Flood+of+inexperienced+backcountry+skiers+has+its+own+dangers

Kyra Kliman, Editor

As the COVID-19 virus sweeps through the world forcing ski resorts to close, backcountry touring poses new risks to uneducated and overconfident skiers.

SNU ODAL professor Rosie Hackett touring with her kids in the backcountry and teaching them backcountry skiing etiquette. Courtesy of Rosie Hackett

Since the closing of all ski resorts in the nation, “there’s a huge rise in backcountry skiers that do not have any experience, skills, knowledge to go out there,” said Rosie Hackett, department chair of Sierra Nevada University’s Outdoor Adventure Leadership Program.

Hackett believes, people are finding backcountry spots through social media posts, and people are going out to these spots. The problem is they lack experience or have the proper skillsets and education.

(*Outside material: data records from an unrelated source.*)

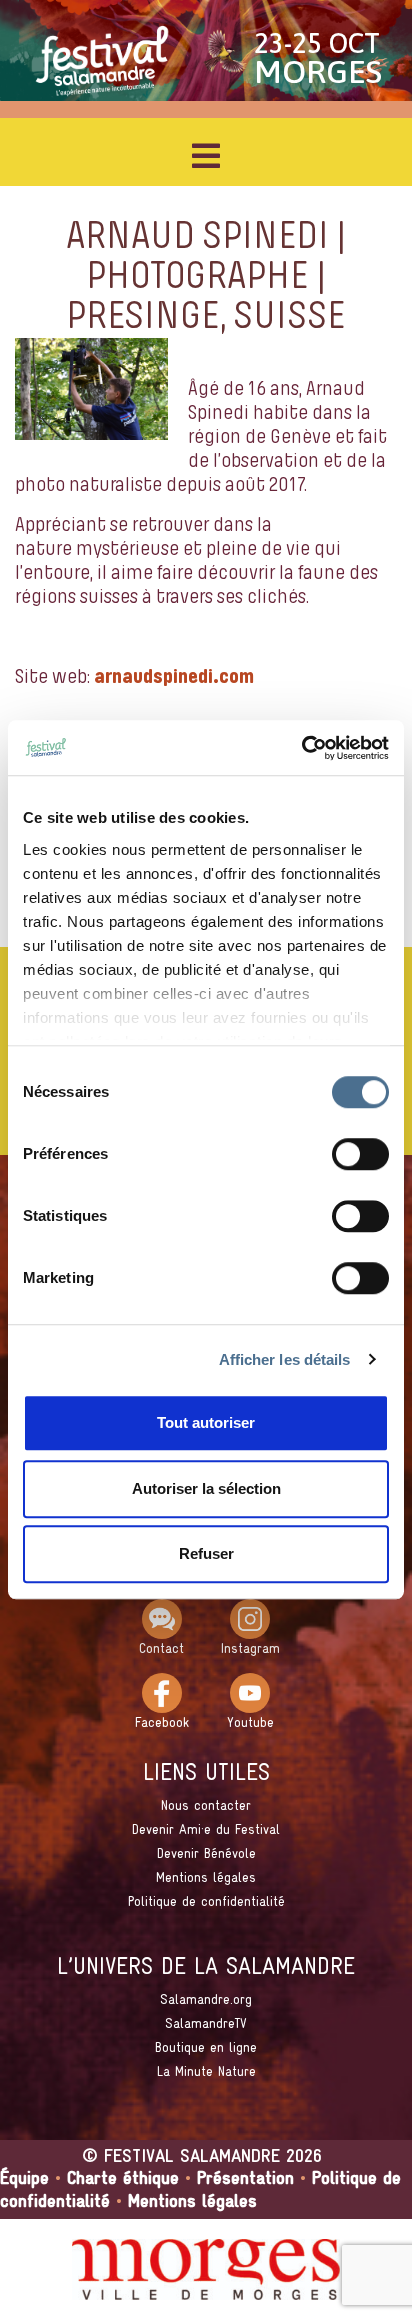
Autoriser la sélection (206, 1488)
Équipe (24, 2179)
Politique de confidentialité (206, 1902)
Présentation (245, 2179)
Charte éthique (123, 2179)
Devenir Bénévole (206, 1854)
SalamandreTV (206, 2024)
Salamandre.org (206, 2000)
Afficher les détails (285, 1359)
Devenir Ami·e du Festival (206, 1830)
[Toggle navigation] (206, 156)
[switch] (360, 1154)
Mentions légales (206, 1878)
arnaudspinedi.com (174, 678)
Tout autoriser (206, 1422)
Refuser (206, 1553)
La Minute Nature (206, 2072)
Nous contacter (206, 1806)
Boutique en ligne (206, 2048)
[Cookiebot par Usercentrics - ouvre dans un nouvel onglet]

When people go into the backcountry without the education or skills, it becomes dangerous because they fall into the touristic traps and decision-making traps, Hackett refers to as the FACETS principles.

F-Familiarity. This refers to when people are familiar with terrain, and when they notice a crack in the snow, they will disregard it, take shortcuts and make bad decisions.

A-Acceptance. This refers to people wanting acceptance and giving into peer pressure.

C-Commitment. Refers commitment to skiing, people will continue skiing, whether they see signs or not.

E-Expert Halo. Refers to people thinking they’re experts when they’re not.

T-Tracked. Refers when people see tracks in terrain and immediately think the terrain is safe even when the avalanche conditions for this specific terrain is high near treeline.

S-Scarcity. Refers to when there is no snow at the resorts, people will go in the backcountry and charge.

Daryl Teittinen teaches avalanche training classes as an assistant professor in SNU’s interdisciplinary studies program. He has also noticed, along with other Tahoe locals, an increase in people backcountry skiing.

“From a certain perspective getting out into the backcountry seems like a great activity to get outside move your body and it is pretty easy to stay separated from other people,” Teittinen said.

He encourages, people with all sorts of experience levels to get into the backcountry, but to do it appropriately. Teittinen works with the Sierra Avalanche Center. It urges backcountry skiers to familiarize themselves with the “Know Before You Go” principle.

Anyone traveling in the backcountry should (1) have working avalanche gear (a transceiver, probe, and shovel), that they have practiced with recently; (2) have taken an avalanche class; and (3) check the daily avalanche forecast.